I only do what I was taught to do. When we have two different CDs with cover art that changes MB make new releases. If there are different price codes on the rear, MB splits the releases. If one says Printed in UK and the other says Printed in Italy then MB splits the releases. Seems logical that EMI Uden and EMI Swindon are therefore split as we have relationships for these differences.
Yeah, personally I am a details addict. I’ll pour over a CD and fill in all the copyrights. Even the cover designers if they are listed. I realise this is weird, but it is data that is interesting to some. A relational database means we can track where that same recording engineer appeared on multiple tracks.
I understand many are not interested in that stuff. That’s cool. Instead it means if you just want some quick tagging data then you’ll have a few different artwork sets to choose from.
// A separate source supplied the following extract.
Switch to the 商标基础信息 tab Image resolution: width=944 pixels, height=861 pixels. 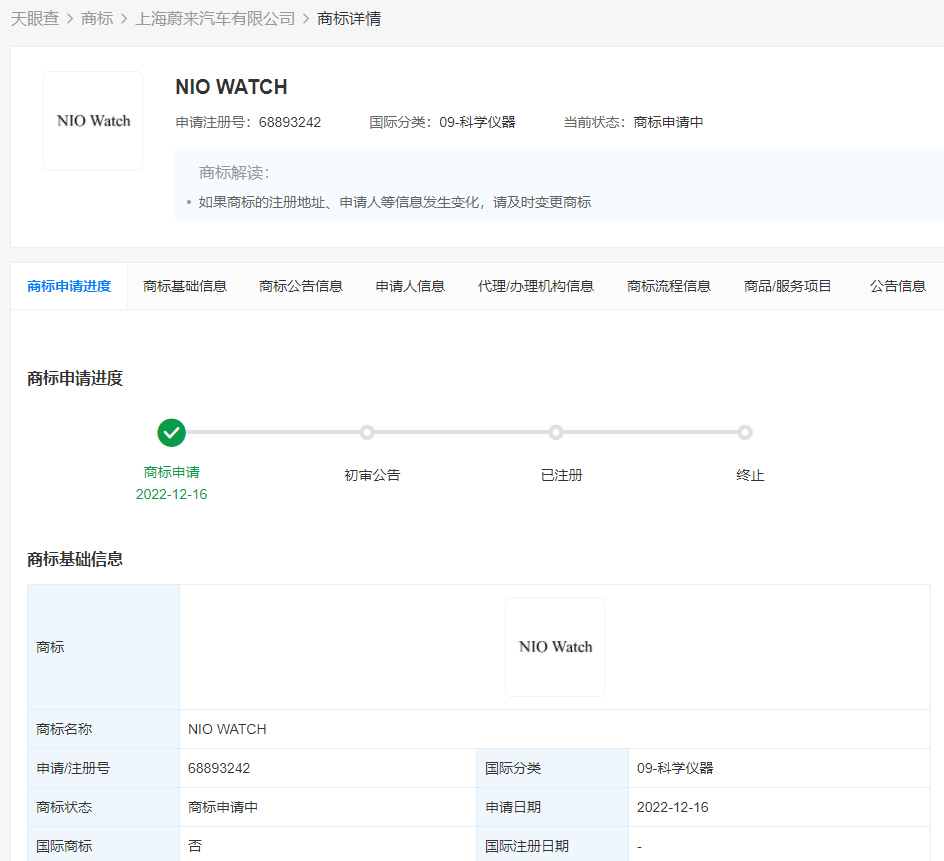coord(185,286)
Personal opinion I think Discogs goes too far. I don’t see why “Made in Germany by PDO”, “Made in W.Germany by PDO” and “MADE IN GERMANY BY PDO” should be different. Similar if a CD is printed for five years at the same EMI Swindon factory there seems no logical need to split versions when SIDs started to appear in 1994. If the rest of the other artwork stayed the same, then its logical that is still the same release.
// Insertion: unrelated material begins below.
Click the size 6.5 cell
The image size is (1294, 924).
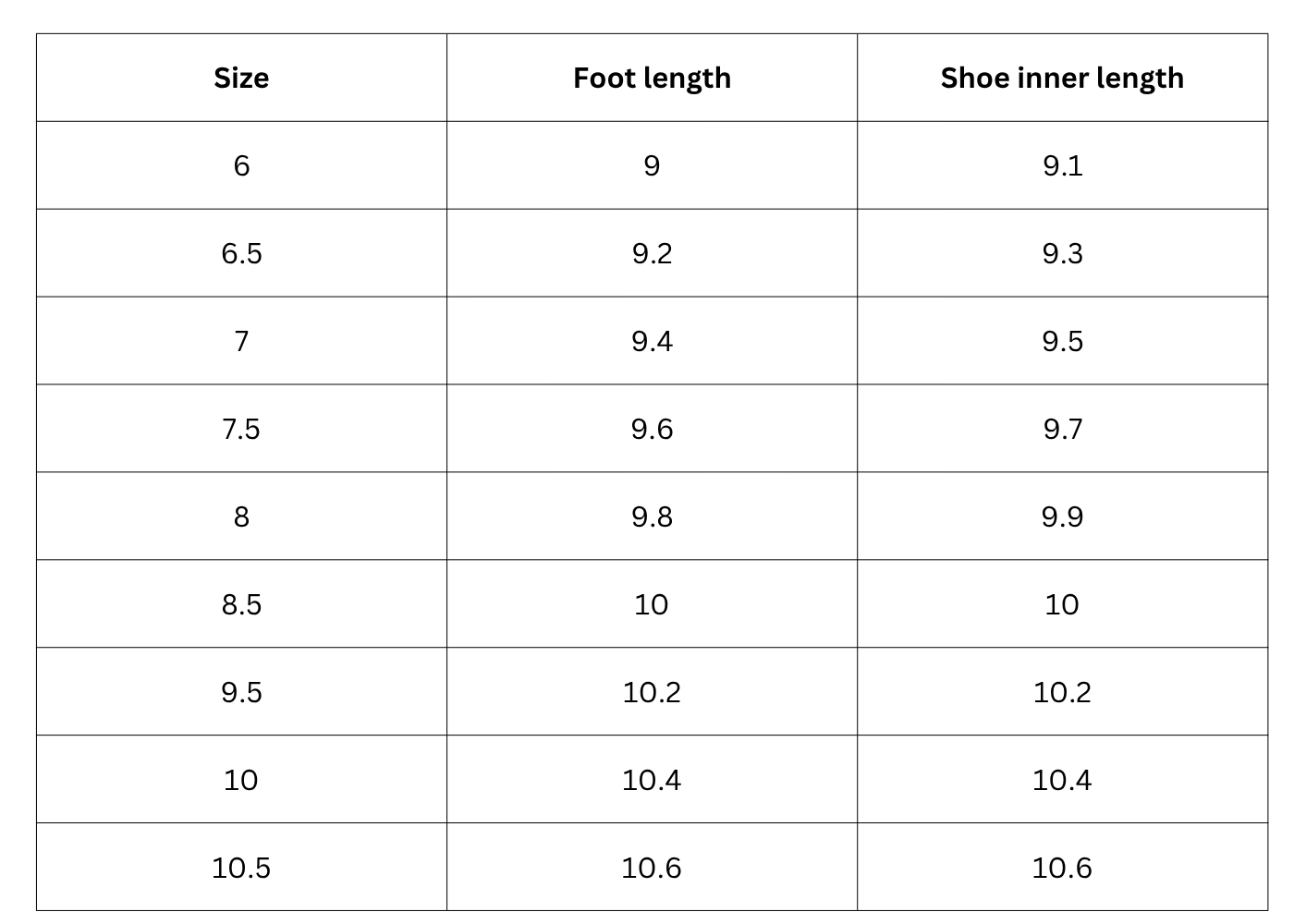pos(241,253)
There seems to be no argument about splitting on small artwork changes. In the merge that started this conversation there are some quite clear visual differences between the versions.
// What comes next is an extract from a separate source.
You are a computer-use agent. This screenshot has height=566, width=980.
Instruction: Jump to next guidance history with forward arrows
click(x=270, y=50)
I also know I am not the only one who does this, but many others don’t talk or come to the forum who share this level of attention to detail.
BTW - what I really don’t like seeing are people who just blindly copy\paste a large chunk of Matrix data from Discogs as that is a waste of time. If matrix data is added then it should be from a disc in hand. (And there has been plenty of other discussions on that) Similar the people who just copy other data and paste it without using the relationships available (but that is a whole other topic).
We have way way more “catch all releases” than identified editions.
If we have some sorted out manufacturer editions, it’s that the work has been done with efforts.
I fully agree! Furthermore, I do not create new versions if the company name printed in the matrix has changed. As long as content and artwork hasn’t changed, it’s the same release. And I usually note matrix details of represses in an annotation.
You are certainly not alone
Want some mad detail that doesn’t affect the music but requires a new release?
Due to a single line of text on the rear of this box I have had to add a new release. The company who takes credit for the artwork changed, so MB guidelines say “New Release”.
Yet it is clear the CDs have not changed, no content changed. New artwork, new release. Its all about the details
To be honest this discussion leaves me rather confused
That’s where I see myself too.
Imo different matrix data, especially glass master companies and cat#s, usually imply different release dates and/or areas though artwork and content may be the same. I’m quite sure that many people are interested whether they have a reissue or the first edition of a release, even if comes from the same pressing plant.
And I’m also sure that these differences are much more essential than different barcodes from digital releases (I still don’t know where Qobuz hides it).
In my book it’s exactly the opposite, this one seriously mandates a new release. Different media manufacturer → different relationship → different release.
I think @ernstlx was responding to my comment about changing how a company text is printed - Made in Germany by PDO, MADE IN GERMANY BY PDO, Made in W.Germany by PDO are all really the same thing. i.e. the same company in the relationship.